Director-General QU Dongyu

FAO renews commitment to Africa’s Great Green Wall

07/09/2020

07 September 2020, Rome - Accelerating work on the Great Green Wall, which aims to combat desertification across Africa, is key for climate and environmental reasons and also to “make people have a better life”, FAO Director-General QU Dongyu said today.

The ambitious project aims to restore 100 million hectares of land around the Sahel desert belt by 2030. “Every single hectare counts and must be counted,” the Director-General said at a high-level ministerial meeting held to assess progress and renew commitments to the project.

“The Great Green Wall is a beacon initiative that addresses the multiple, complex and interconnected environmental and socio-economic challenges facing Africa,” Qu said. United Nations Environment Executive Director Inge Andersen echoed the remarks, urging that the Great Green Wall be seen as a “growth corridor” helping people who otherwise struggle to make their daily bread in harsh local conditions. “The vision is much bigger than it seems – it’s about peace… about growing hope,” she said.
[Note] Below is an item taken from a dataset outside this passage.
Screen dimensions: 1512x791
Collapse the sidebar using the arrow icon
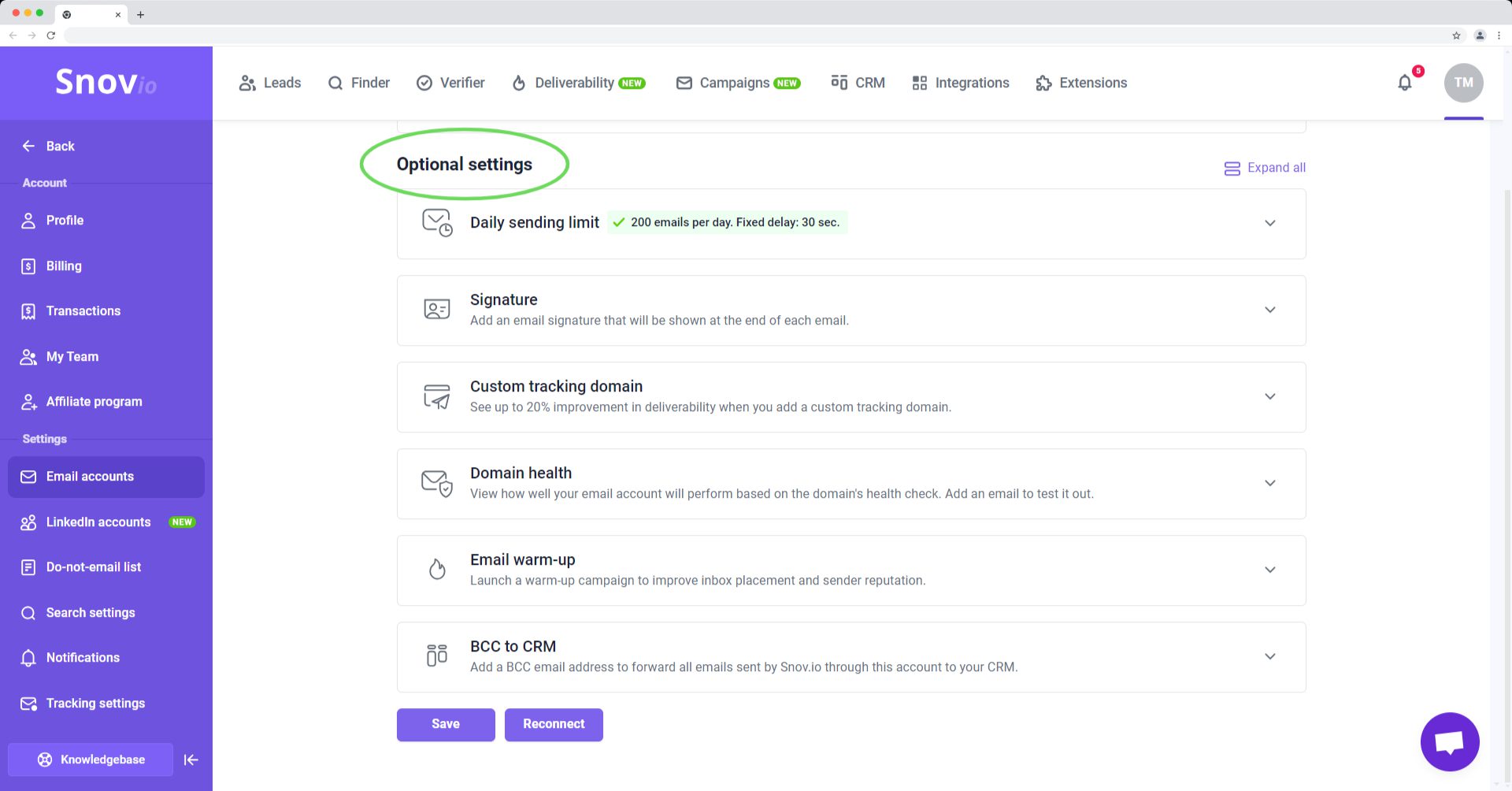[x=191, y=759]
Amina Mohammed, Deputy Secretary General of the United Nations, opened the meeting with a pledge of UN support for the 11 countries partnering in what she called a “must and can-do initiative” that will “change the lived realities of millions of people.”

The Virtual Ministerial Conference on the Great Green Wall, organized by the United Nations Convention to Combat Desertification (UNCCD), launched the Great Green Wall Implementation Status and Way Ahead to 2030 report. So far about 18 million hectares have been restored, with an estimated 11 million people benefiting from the efforts, over 350,000 jobs were created and around USD 90 million in revenues were generated from 2007 to 2018. The restored area is expected to sequester over 300 MtCO2 out to 2030, which would represent roughly 30% of the envisioned target for the GGW.
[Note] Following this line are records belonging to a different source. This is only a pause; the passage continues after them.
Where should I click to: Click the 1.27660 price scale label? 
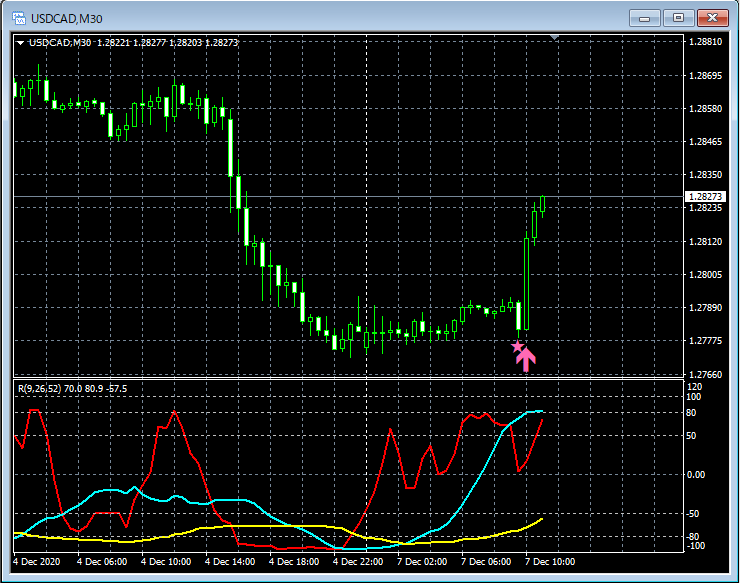[x=705, y=374]
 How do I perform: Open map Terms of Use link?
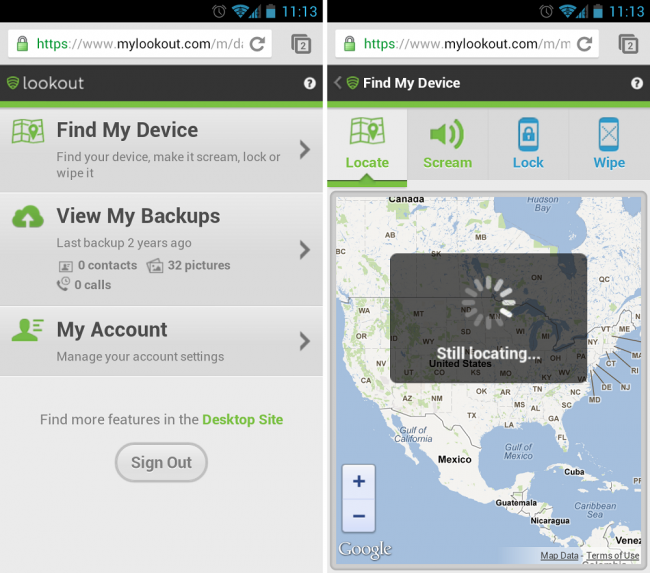[613, 555]
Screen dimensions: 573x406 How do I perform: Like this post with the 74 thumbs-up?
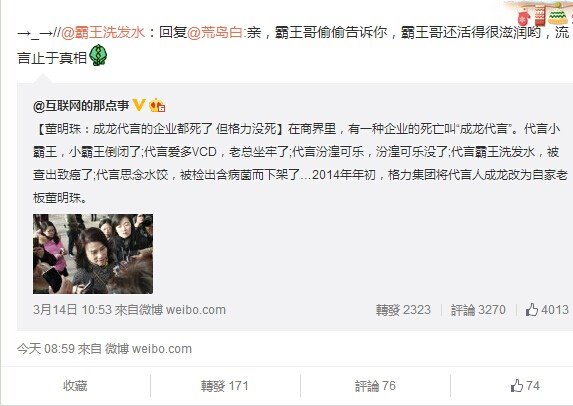525,386
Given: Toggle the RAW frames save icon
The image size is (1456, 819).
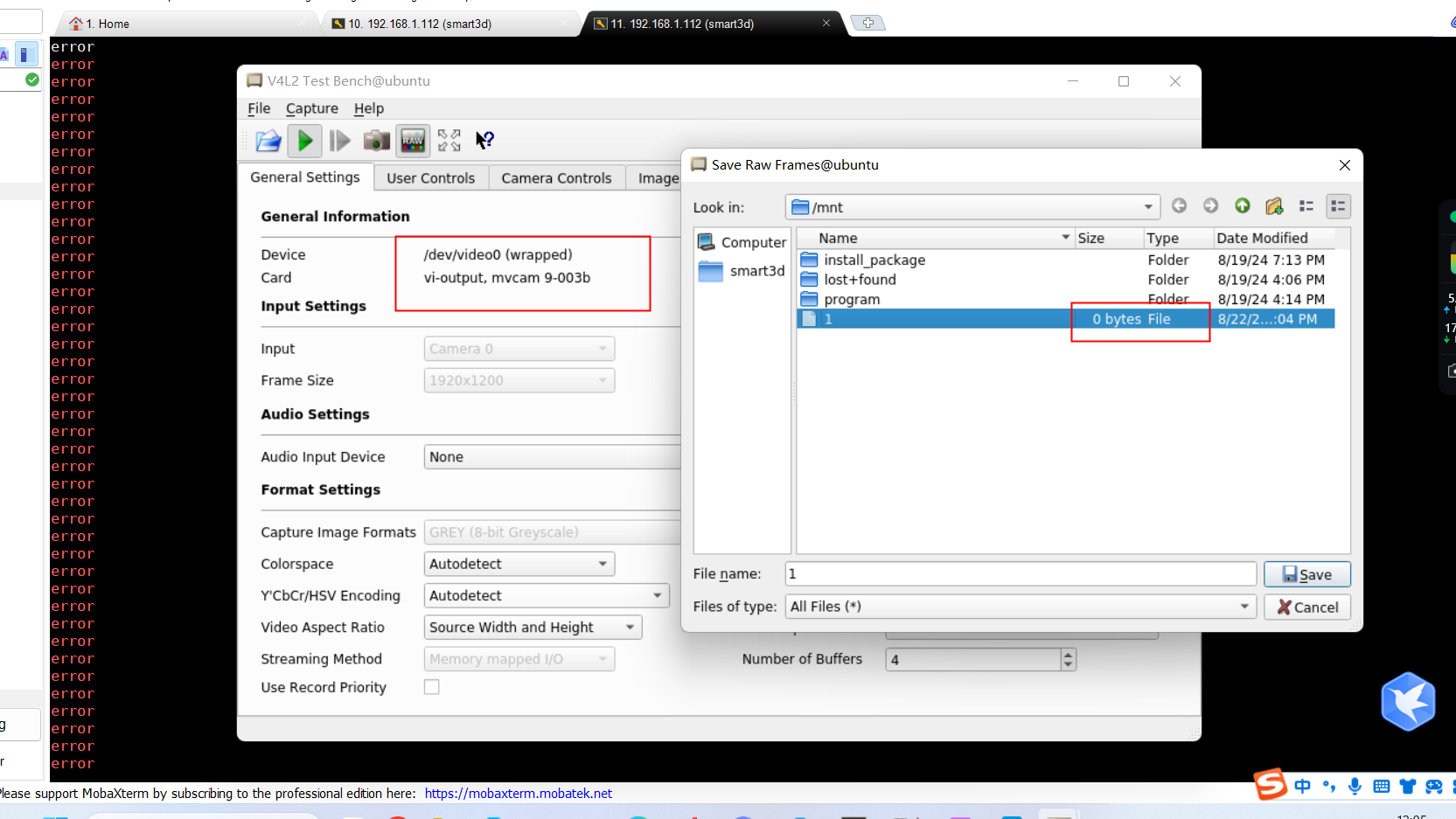Looking at the screenshot, I should click(413, 141).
The initiative has also helped to reduce rural poverty and create close to 120 000 jobs in farm-related activities, including adding value to local products. Over 220,000 people received training on sustainable production of agro-pastoral and non-timber products, benefitting the shift to more responsible consumption and production. The results achieved so far, especially given the poor soils of the region, suggest that land restoration is a cost-effective way to bolster income opportunities for rural livelihoods everywhere, said Ibrahim Thiaw, Executive Secretary of the United Nations Convention to Combat Desertification, who hostedand moderated today’s meeting.

However, the project has been plagued by poor coordination and above all by what the new implementation report described as an “insufficient, unpredictable and insecure funding basis”.
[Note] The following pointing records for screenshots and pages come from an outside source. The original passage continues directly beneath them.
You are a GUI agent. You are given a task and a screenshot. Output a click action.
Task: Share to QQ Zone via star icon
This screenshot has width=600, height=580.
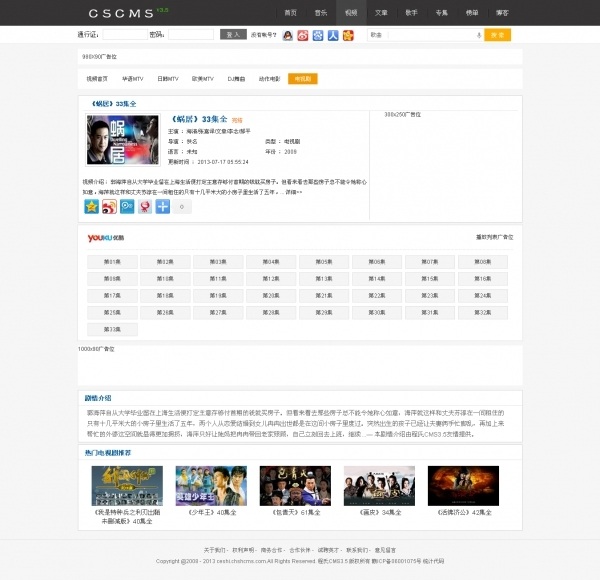[x=92, y=206]
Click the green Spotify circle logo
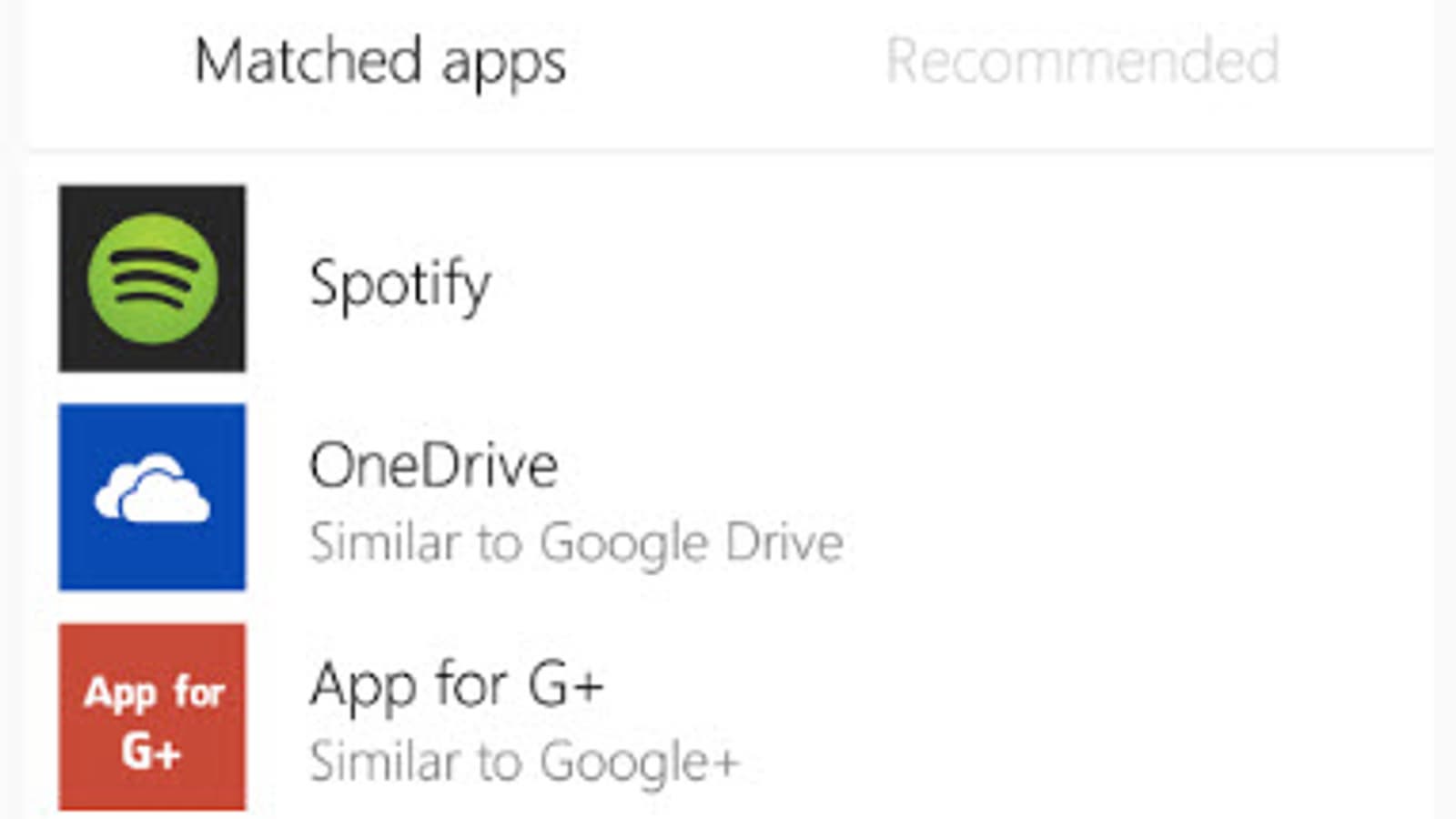 (152, 278)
Achieving the target by 2030 will require a faster pace in restoring land (8.2 million hectares every year) and about yearly financing of $4.3 billion. Representatives of numerous international financial institutions, including the World Bank, the African Development Bank, the International Fund for Agricultural Development and the West African Development Bank participated in the meeting, along with ministers from many African countries and Josefa Sacko, African Union Commissioner for Rural Economy and Agriculture, as well as representative of key donors such as France and the European Union.

The Great Green Wall envisions an 8 000-kilometer corridor of ecological restoration stretching across 11 countries, all members of the Pan-African Agency of the Great Green Wall: Burkina Faso, Djibouti, Eritrea, Ethiopia, Mali, Mauritania, Niger, Nigeria, Senegal, Sudan and Chad.

FAO’s Director-General noted a number of key areas where the Organization has assets critical to the initiative’s success, including modern geospatial technologies and the WaPOR remote-sensing platform to assess water productivity. “Large-scale restoration work, underpinned by innovative and cutting-edge data collection and monitoring, promotes environmental recovery, improves livelihoods and increases regional cooperation,” he said.

He also emphasized how FAO can help with resource mobilization due to its expertise in working closely with institutions such as the Green Climate Fund, whose executive director, Yannick Glemarec, spoke at today’s meeting, and the Global Environment Facility. Success will depend on scaling up financing, which depends on “reducing investment jitters” by making the social, economic and environmental dividends of investments in land restoration more visible, the Director-General said.